** 提示文 **
平成30年度税制改正速報!(法人編)
(注)執筆当時の法律に基づいて書いていますのでご利用は自己責任でお願いします。
もくじ
平成30年度税制改正、法人関係は減税傾向
2017年12月14日に、「平成30年度税制改正大綱」が与党から発表されました。
「生産性革命」と「人づくり革命」という政府の施策を税制面から後押しすべく、その実現に向けた税制措置が盛り込まれました。また、中小企業の喫緊の課題である事業承継についても、これまでの事業承継税制を大幅に緩和、拡充する措置が設けられます。今後の中小企業経営や事業承継に大きく影響する改正項目として、今回はその中から下記3項目をお伝えします。
- 1.所得拡大促進税制の拡充
- 2.生産性向上の実現のための臨時措置法(仮称)による固定資産税の減免
- 3.事業承継税制の拡充
所得拡大促進税制の拡充
所得拡大促進税制については、大企業向けと中小企業向けで要件が異なりますので、今回は、中小企業向けに絞って解説します。
現行の所得拡大促進税制は、国内雇用者(注1)に対して給与等を支給する場合において、下図の要件を満たす場合には、雇用者給与等支給額(注2)の対2012年度比増加額の10%(要件③の増加率が2%以上の場合、対前年度増加額部分のみ22%)の税額控除を受けることができます(当期の法人税額の20%が上限)。

** 依頼内容 a **
提示文によると、「平成30年度税制改正大綱」が与党から発表されたのはいつですか。
データの各行は提示文の内容とは一切関係がありません。

** 処理対象データ **
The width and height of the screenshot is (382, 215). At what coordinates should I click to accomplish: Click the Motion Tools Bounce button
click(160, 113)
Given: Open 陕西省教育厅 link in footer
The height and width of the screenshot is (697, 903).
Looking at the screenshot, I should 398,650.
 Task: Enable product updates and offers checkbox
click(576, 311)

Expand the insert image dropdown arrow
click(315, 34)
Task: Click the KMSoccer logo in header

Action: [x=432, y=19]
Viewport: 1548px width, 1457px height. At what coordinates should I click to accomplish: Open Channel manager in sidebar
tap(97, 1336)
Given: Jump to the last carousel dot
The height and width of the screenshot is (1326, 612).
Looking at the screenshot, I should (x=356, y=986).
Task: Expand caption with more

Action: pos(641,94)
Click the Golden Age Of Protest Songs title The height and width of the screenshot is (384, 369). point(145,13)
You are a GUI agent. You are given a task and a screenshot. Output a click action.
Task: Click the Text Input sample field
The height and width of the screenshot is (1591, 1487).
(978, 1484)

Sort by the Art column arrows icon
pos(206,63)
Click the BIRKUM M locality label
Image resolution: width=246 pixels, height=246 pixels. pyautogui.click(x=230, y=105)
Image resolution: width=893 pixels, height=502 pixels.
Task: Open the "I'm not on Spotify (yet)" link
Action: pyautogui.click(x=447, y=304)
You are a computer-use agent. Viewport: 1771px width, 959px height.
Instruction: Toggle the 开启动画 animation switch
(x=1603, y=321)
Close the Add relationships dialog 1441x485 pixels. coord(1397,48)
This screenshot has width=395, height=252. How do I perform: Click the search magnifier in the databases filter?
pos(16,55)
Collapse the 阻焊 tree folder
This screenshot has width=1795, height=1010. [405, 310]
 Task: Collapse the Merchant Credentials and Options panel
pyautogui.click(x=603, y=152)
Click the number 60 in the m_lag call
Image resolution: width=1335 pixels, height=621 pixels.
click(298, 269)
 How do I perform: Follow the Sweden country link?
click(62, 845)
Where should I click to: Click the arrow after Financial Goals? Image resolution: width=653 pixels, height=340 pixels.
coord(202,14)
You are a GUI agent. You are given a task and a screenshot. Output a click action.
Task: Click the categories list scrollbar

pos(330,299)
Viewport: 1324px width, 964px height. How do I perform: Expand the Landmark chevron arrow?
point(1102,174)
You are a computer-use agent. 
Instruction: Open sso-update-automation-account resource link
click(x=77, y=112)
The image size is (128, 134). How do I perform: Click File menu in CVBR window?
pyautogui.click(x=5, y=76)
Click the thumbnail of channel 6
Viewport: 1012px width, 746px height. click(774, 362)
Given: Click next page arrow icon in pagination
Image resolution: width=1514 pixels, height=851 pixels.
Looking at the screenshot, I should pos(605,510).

** 依頼内容 b **
データの行のうち、先頭の行から「Action: [x=432, y=19]」を含む行までを、「Task」を「Step」に変えて書き直してください。ほかの部分はそのままにし、その範囲の行だけを出してください。

** 出力全文 a **
2017年12月14日です。

** 出力全文 b **
The width and height of the screenshot is (382, 215). At what coordinates should I click to accomplish: Click the Motion Tools Bounce button
click(160, 113)
Given: Open 陕西省教育厅 link in footer
The height and width of the screenshot is (697, 903).
Looking at the screenshot, I should 398,650.
 Step: Enable product updates and offers checkbox
click(576, 311)

Expand the insert image dropdown arrow
click(315, 34)
Step: Click the KMSoccer logo in header

Action: [x=432, y=19]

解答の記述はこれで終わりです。